#### Source excerpt
====================

What's Selling on eBay: August 2018

What's Selling on eBay: August 2018

by Deborah Abernethy and Mike McLeod
$4,139.89 (23 bids, 9 bidders): Maxfield Parrish Antique Edison Mazda Electric Light Bulb Store Display Vintage.
Offered for sale is a very rare and beautiful Edison Mazda store display from the 1920s. This display is in all original condition and features artwork by Maxfield Parrish who was commissioned to do some of the most attractive and successful marketing that General Electric ever did. Included is an array of authentic antique carbon filament lamps. I have shown it lit on a dimmer and would recommend displaying it in the same manner so that the antique bulbs last for a long time.
The display stands 23 1/2 inches tall plus the height of the light bulbs. The rear of the display has a push-in switch-activated socket for testing bulbs at the counter of a store where this would have originally been displayed. Often found in rusted and heavily worn condition, this example is very nice and makes an incredible display. Everything works and is ready to use. There are some minor chips to the porcelain edges on a few of the sockets, and one switch lever is partially missing, but the switch still works perfectly. This display is ready to use and enjoy.
(Photo, eBay seller roscoepug)

====================

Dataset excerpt
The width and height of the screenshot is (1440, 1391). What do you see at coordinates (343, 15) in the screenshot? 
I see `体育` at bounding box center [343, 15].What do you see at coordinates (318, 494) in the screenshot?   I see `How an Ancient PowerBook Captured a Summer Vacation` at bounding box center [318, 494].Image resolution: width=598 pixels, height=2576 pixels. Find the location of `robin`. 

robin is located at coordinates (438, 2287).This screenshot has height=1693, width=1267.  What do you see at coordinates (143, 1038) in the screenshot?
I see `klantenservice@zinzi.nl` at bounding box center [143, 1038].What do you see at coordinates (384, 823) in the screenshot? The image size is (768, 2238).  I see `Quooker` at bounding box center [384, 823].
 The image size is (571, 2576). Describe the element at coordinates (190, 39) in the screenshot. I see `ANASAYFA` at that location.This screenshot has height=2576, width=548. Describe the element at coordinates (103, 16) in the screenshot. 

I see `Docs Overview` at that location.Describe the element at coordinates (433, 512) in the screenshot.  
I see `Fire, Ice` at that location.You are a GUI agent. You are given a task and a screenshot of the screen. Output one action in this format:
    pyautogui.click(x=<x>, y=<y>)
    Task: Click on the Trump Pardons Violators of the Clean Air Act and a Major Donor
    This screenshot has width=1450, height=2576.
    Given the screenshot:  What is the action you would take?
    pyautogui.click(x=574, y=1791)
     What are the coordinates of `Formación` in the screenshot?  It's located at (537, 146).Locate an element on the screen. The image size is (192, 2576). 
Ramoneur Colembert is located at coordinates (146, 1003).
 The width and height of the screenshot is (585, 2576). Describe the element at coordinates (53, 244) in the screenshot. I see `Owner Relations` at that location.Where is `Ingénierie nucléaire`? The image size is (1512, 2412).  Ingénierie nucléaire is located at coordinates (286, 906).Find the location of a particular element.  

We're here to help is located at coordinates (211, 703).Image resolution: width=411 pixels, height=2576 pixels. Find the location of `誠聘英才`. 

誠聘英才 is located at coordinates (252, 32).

====================

In the eBay sales text, rewrite the part that begins with "The display stands" and ends with "use and enjoy.", replacing "porcelain" with "ceramic".

The display stands 23 1/2 inches tall plus the height of the light bulbs. The rear of the display has a push-in switch-activated socket for testing bulbs at the counter of a store where this would have originally been displayed. Often found in rusted and heavily worn condition, this example is very nice and makes an incredible display. Everything works and is ready to use. There are some minor chips to the ceramic edges on a few of the sockets, and one switch lever is partially missing, but the switch still works perfectly. This display is ready to use and enjoy.